Segment Start: Data supplied

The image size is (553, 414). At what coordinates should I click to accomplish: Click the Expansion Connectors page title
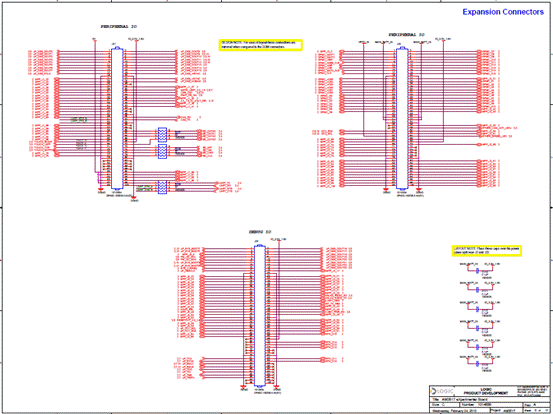pos(503,12)
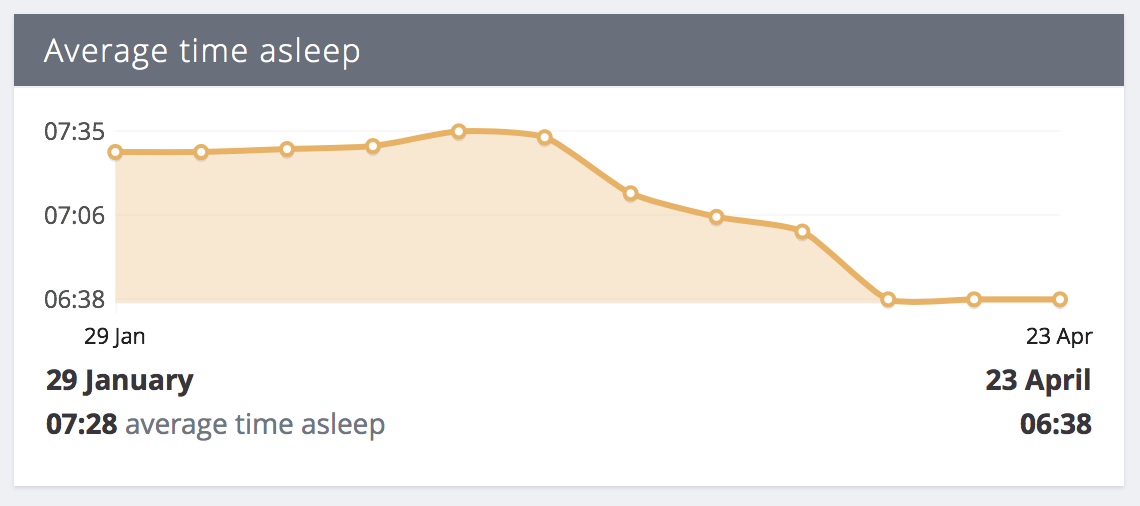The height and width of the screenshot is (506, 1140).
Task: Click the 07:28 average time value
Action: 81,425
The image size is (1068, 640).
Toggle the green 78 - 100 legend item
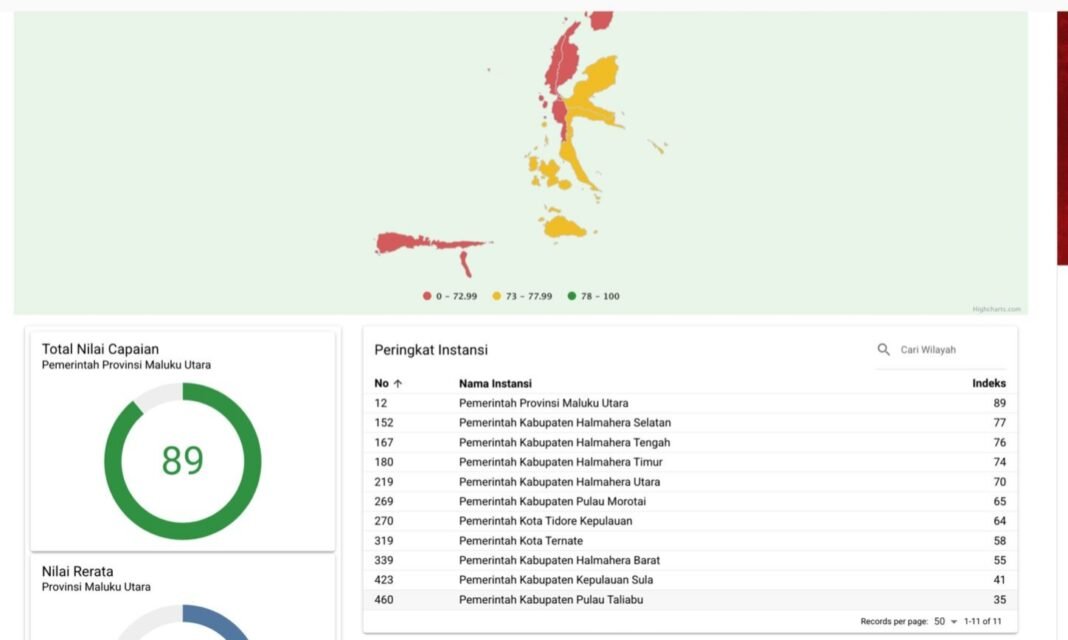(x=593, y=296)
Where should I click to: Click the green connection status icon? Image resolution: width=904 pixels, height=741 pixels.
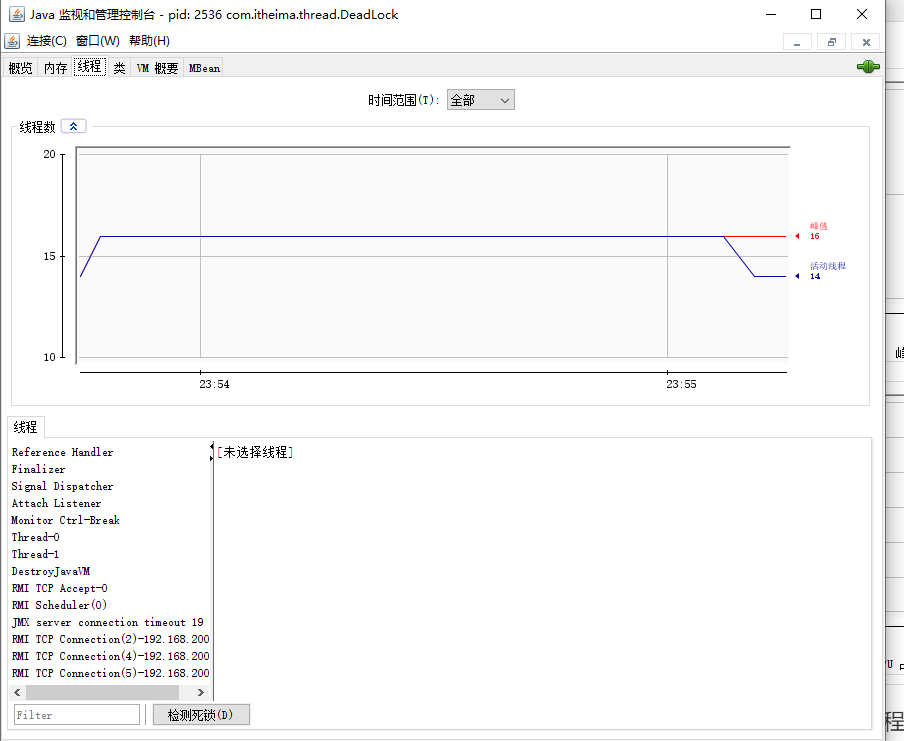(x=867, y=67)
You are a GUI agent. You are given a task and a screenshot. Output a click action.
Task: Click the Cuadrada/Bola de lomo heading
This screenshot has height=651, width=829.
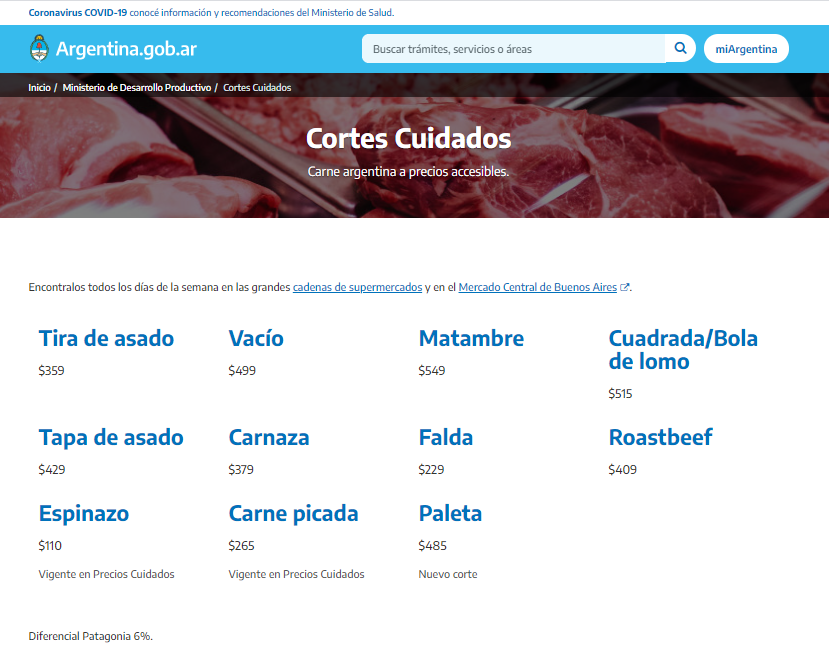point(683,349)
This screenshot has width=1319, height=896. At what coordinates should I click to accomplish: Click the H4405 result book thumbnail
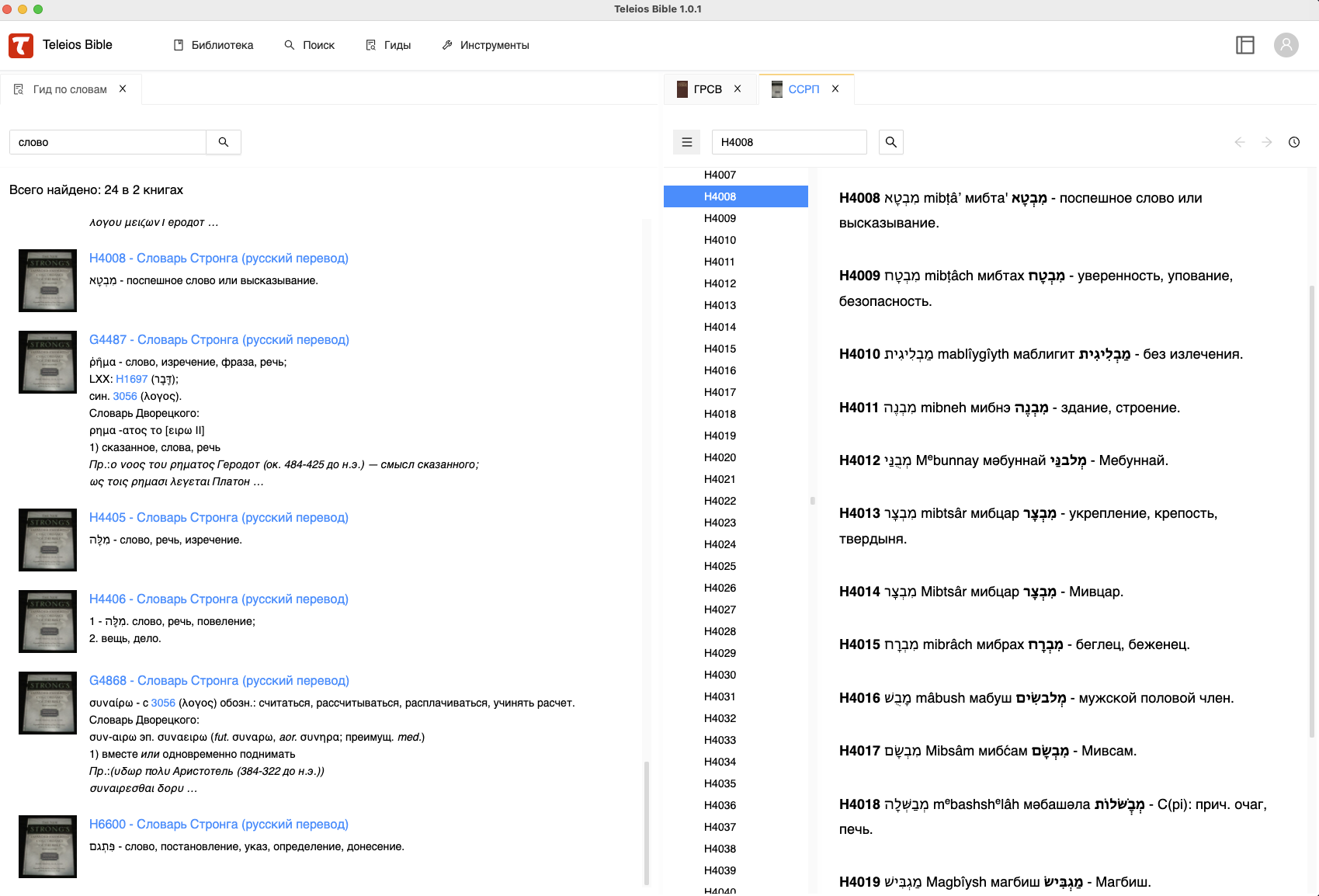click(x=47, y=540)
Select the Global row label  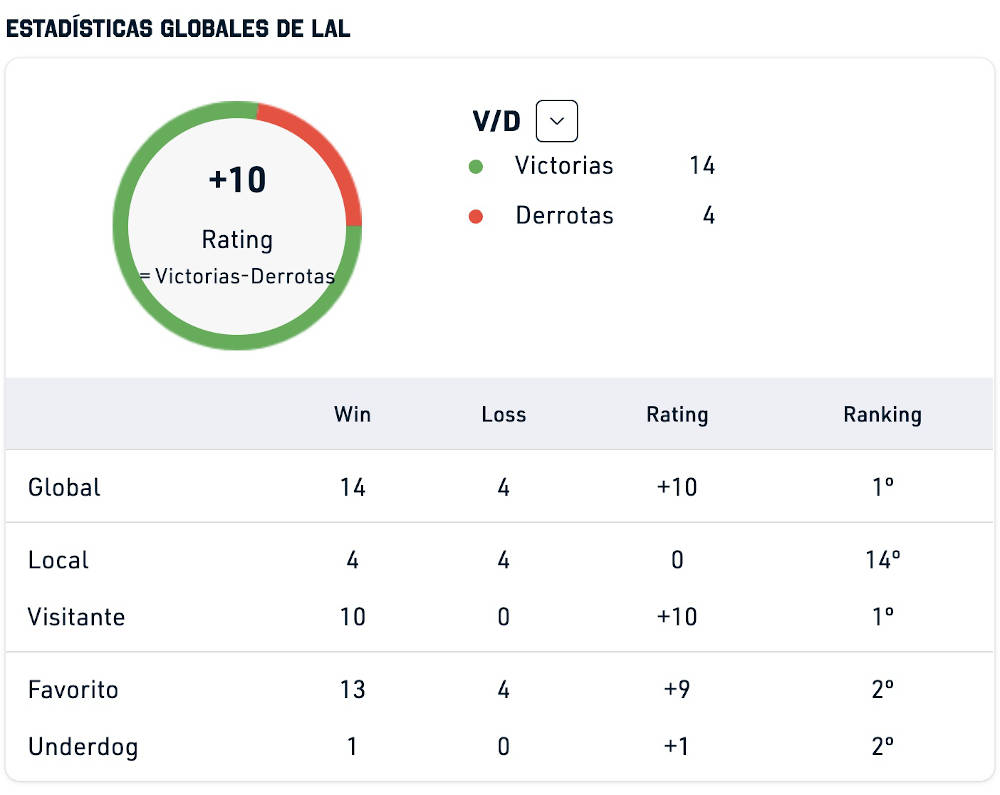coord(64,488)
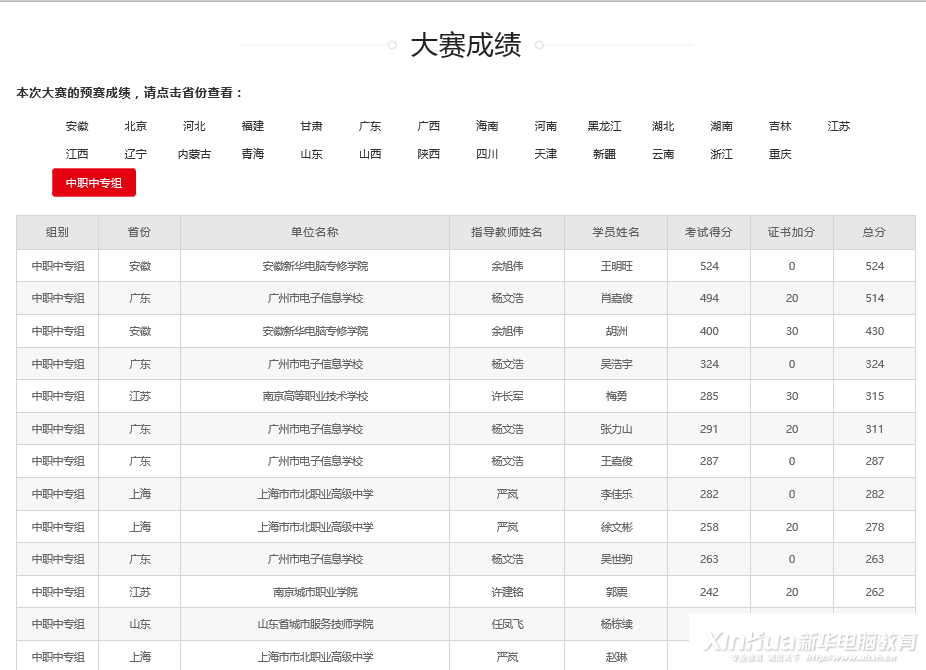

Segment End: Data supplied

What you need to do – Exactly the lines from the top of the listing through the line holding "Task: Click the Cuadrada/Bola de lomo heading" should be repeated, with pictures left out.

Answer space –
The image size is (553, 414). At what coordinates should I click to accomplish: Click the Expansion Connectors page title
pos(503,12)
The height and width of the screenshot is (506, 1140).
Task: Click the 07:28 average time value
Action: 81,425
The image size is (1068, 640).
Toggle the green 78 - 100 legend item
(x=593, y=296)
Where should I click to: Click the green connection status icon? Image resolution: width=904 pixels, height=741 pixels.
(x=867, y=67)
You are a GUI agent. You are given a task and a screenshot. Output a click action.
Task: Click the Cuadrada/Bola de lomo heading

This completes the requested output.